When dealing with curves in space, we often represent them using parametric equations. A parametric equation is a way of expressing a curve by using a parameter to describe each component of the curve individually. In three dimensions, a curve can be described by a position vector \( \mathbf{r}(t) \) that depends on the parameter \( t \).
For example, the position vector \( \mathbf{r}(t) = (\sin t - t \cos t) \mathbf{i} + (\cos t + t \sin t) \mathbf{j} + t^2 \mathbf{k} \) uses \( t \) as the parameter. Each term shows how the curve's position changes in the \( x \), \( y \), and \( z \) directions, respectively. By changing \( t \) over an interval, like \( 0 \leq t \leq 6\pi \), we can trace the entire space curve.

A tangent line to a curve in space touches the curve at exactly one point without crossing it. To find the equation of a tangent line at a certain point on a curve, we use the velocity vector at that point. The velocity vector gives us the direction of the tangent line.
To determine the tangent line to the curve \( \mathbf{r}(t) \) at \( t_0 = \frac{3\pi}{2} \), we first calculate \( \mathbf{r}(t_0) \), the position vector at this specific \( t \). This gives us the point on the curve. Next, we use the velocity vector evaluated at \( t_0 \), which is \( \mathbf{i} + \mathbf{j} + 3\pi \mathbf{k} \), as the direction of the tangent line. The equation of the tangent line can then be written as:

• T = \((0 + t) \mathbf{i} + (0 + t) \mathbf{j} + \left(\frac{9\pi^2}{4} + 3\pi t\right) \mathbf{k}\)
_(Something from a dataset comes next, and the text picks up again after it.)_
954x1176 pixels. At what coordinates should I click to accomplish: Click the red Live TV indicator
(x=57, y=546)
The velocity vector is a fundamental concept in vector calculus, particularly when studying motion along a curve. It is the first derivative of the position vector \( \mathbf{r}(t) \) with respect to time \( t \).
The velocity vector \( \frac{d \mathbf{r}}{dt} \) provides two key insights: the direction the curve is moving at any point, and the rate of change of position. For our exercise, the velocity vector after differentiation is \( (\cos t + t \sin t) \mathbf{i} + (-\sin t + t \cos t) \mathbf{j} + 2t \mathbf{k} \). Evaluating this at \( t_0 = \frac{3\pi}{2} \), we determine the exact velocity vector which is crucial for finding the tangent line at this point. The velocity vector basically acts as a compass, pointing along the path of the curve at any moment.
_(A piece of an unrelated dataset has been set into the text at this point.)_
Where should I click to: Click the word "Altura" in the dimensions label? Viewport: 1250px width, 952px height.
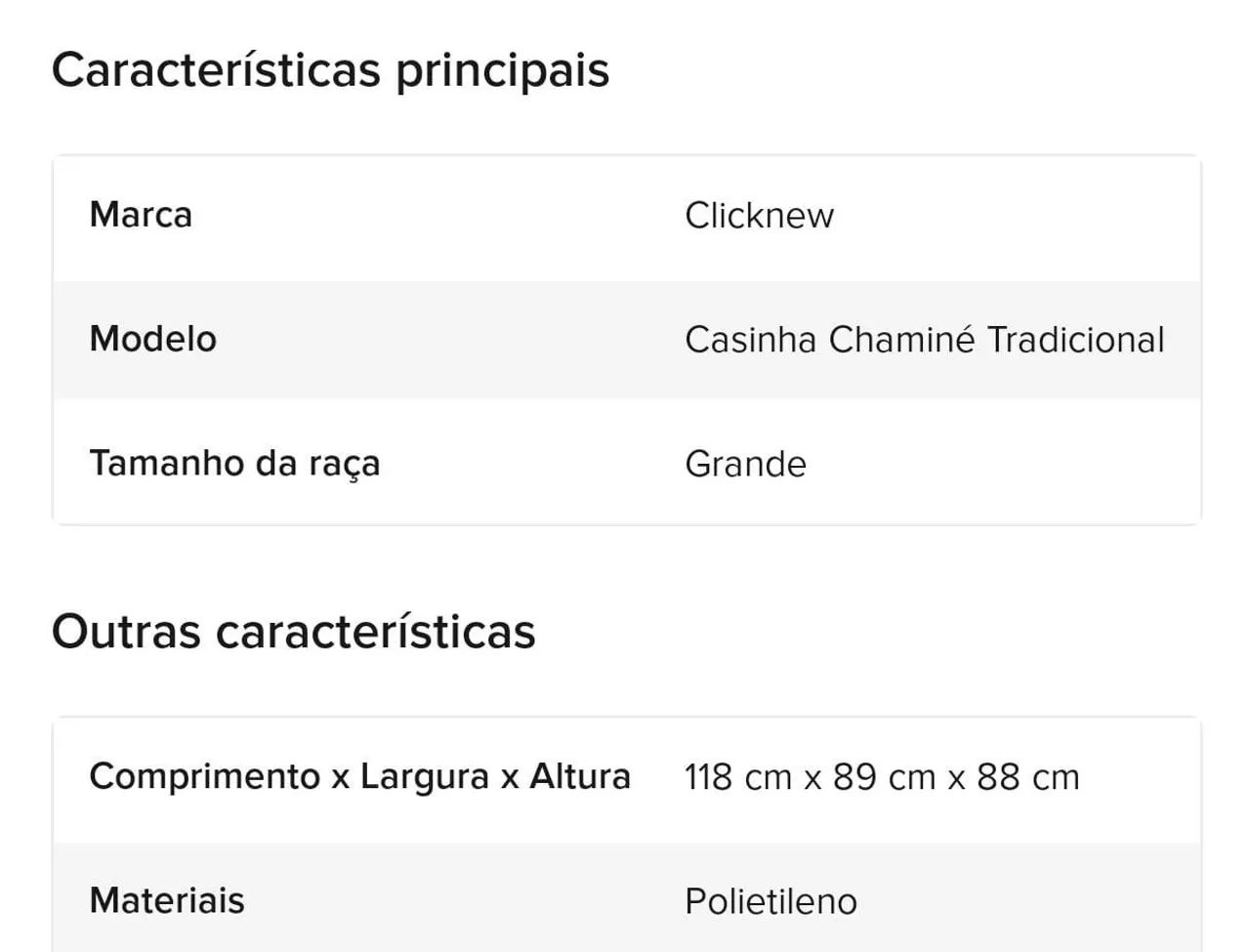click(x=580, y=777)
A 3D space curve is a fascinating geometric entity that is described using three separate functions corresponding to each spatial dimension. In our example, the space curve arises from the vector equation \( \mathbf{r}(t) = (\sin t - t \cos t) \mathbf{i} + (\cos t + t \sin t) \mathbf{j} + t^2 \mathbf{k} \).
In three-dimensional space, these curves can take on complex shapes, spiraling, swooping, or bending, depending on how the parameter \( t \) affects each component. Visualizing a 3D curve in a software system (CAS) allows you to see exactly how it moves through space. It's an intricate dance of the \( x \), \( y \), and \( z \) directions, and plotting it can shed light on its path and movement.